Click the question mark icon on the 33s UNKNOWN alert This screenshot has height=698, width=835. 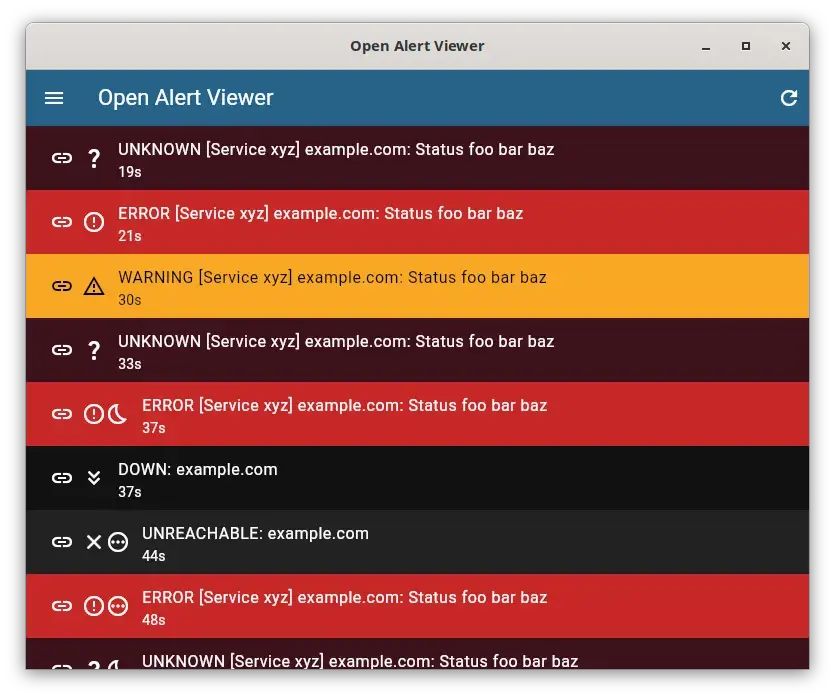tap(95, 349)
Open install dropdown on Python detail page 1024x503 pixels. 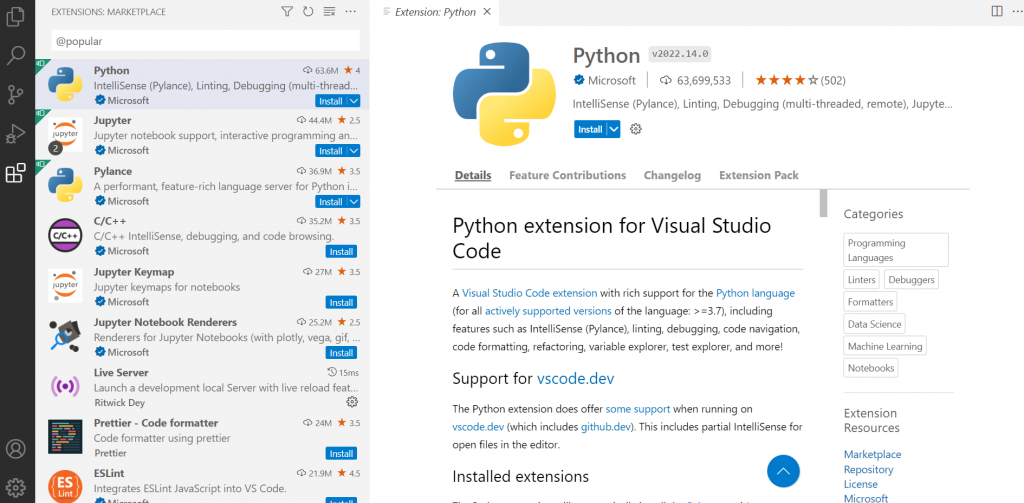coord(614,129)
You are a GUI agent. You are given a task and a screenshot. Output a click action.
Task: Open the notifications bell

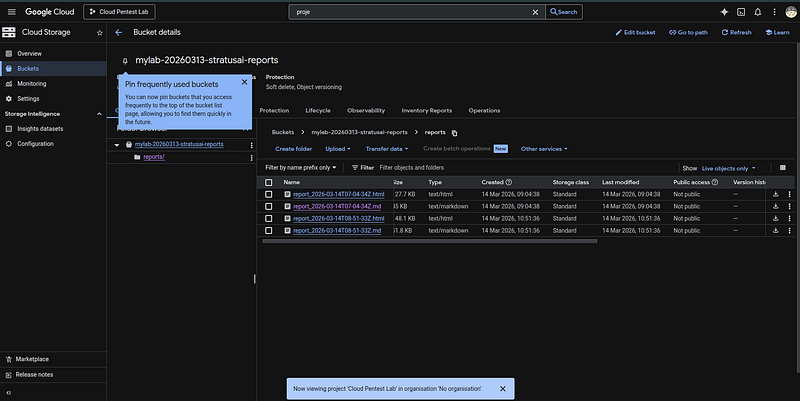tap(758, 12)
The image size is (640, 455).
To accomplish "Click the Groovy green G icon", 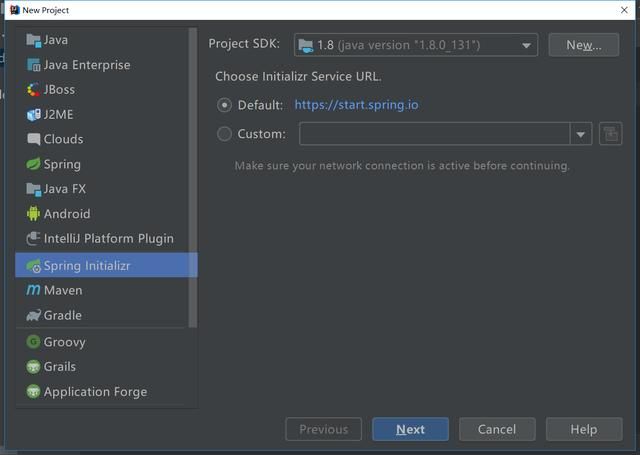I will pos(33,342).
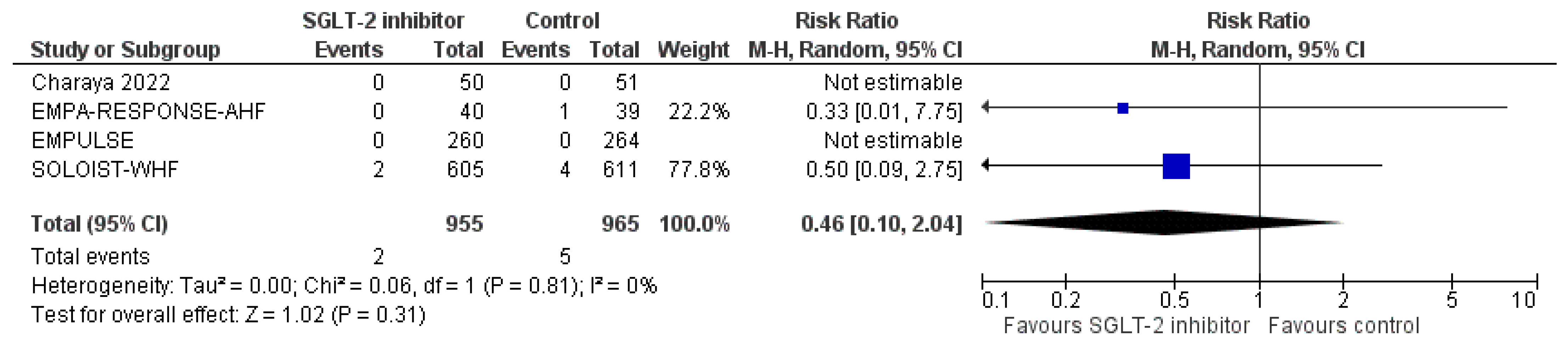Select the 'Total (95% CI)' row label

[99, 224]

-------

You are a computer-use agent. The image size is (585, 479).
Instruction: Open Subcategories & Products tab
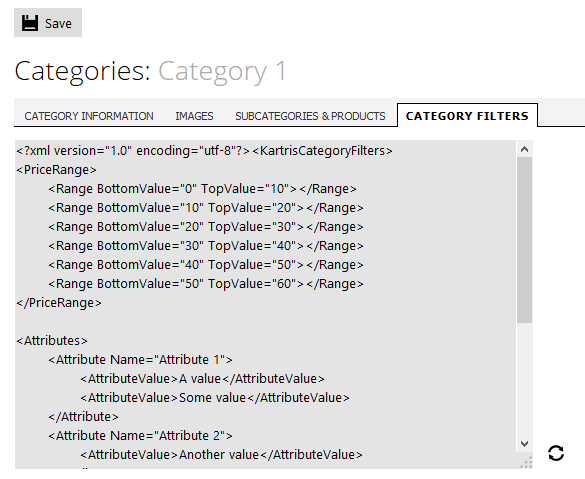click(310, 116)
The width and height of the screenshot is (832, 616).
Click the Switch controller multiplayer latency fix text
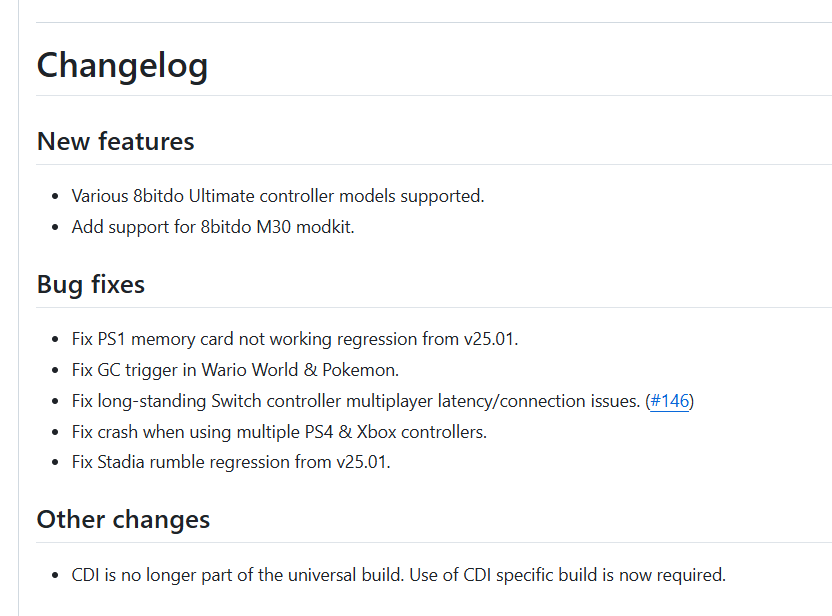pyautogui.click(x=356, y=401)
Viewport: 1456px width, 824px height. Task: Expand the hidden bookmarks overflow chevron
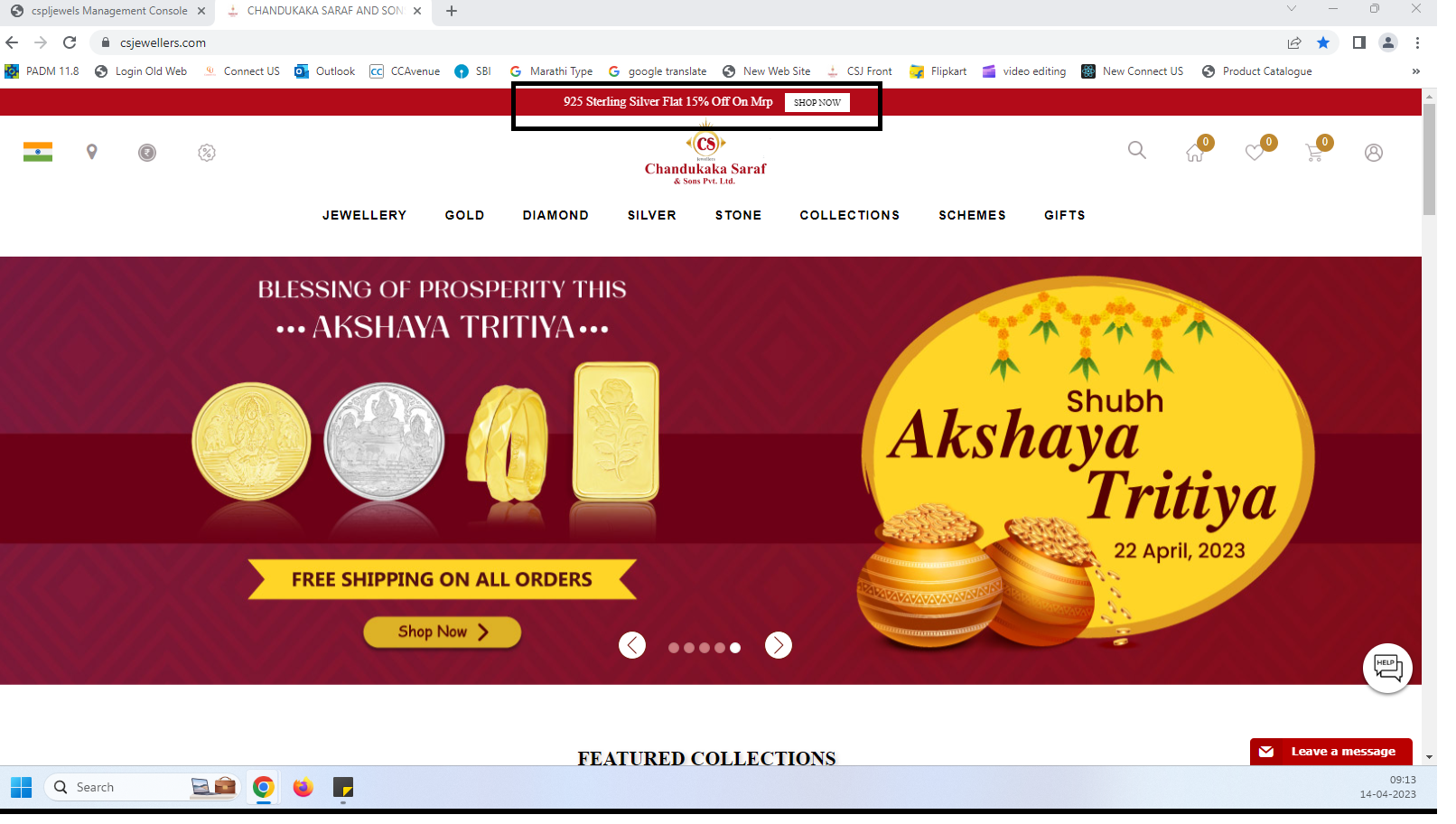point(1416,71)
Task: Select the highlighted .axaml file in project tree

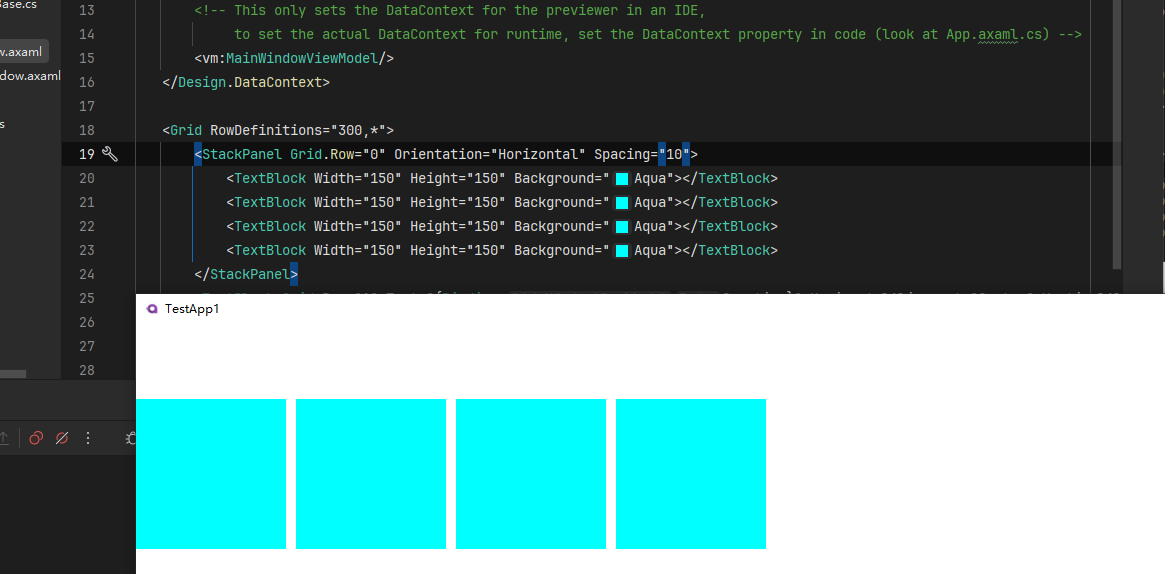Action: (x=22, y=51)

-------

:: WHAT IS NEEDED ::
Please go line by line through the records above, copying each one that holds the string "image".

:: REPLY ::
The image size is (640, 455).
You are a computer-use agent. The image size is (585, 479).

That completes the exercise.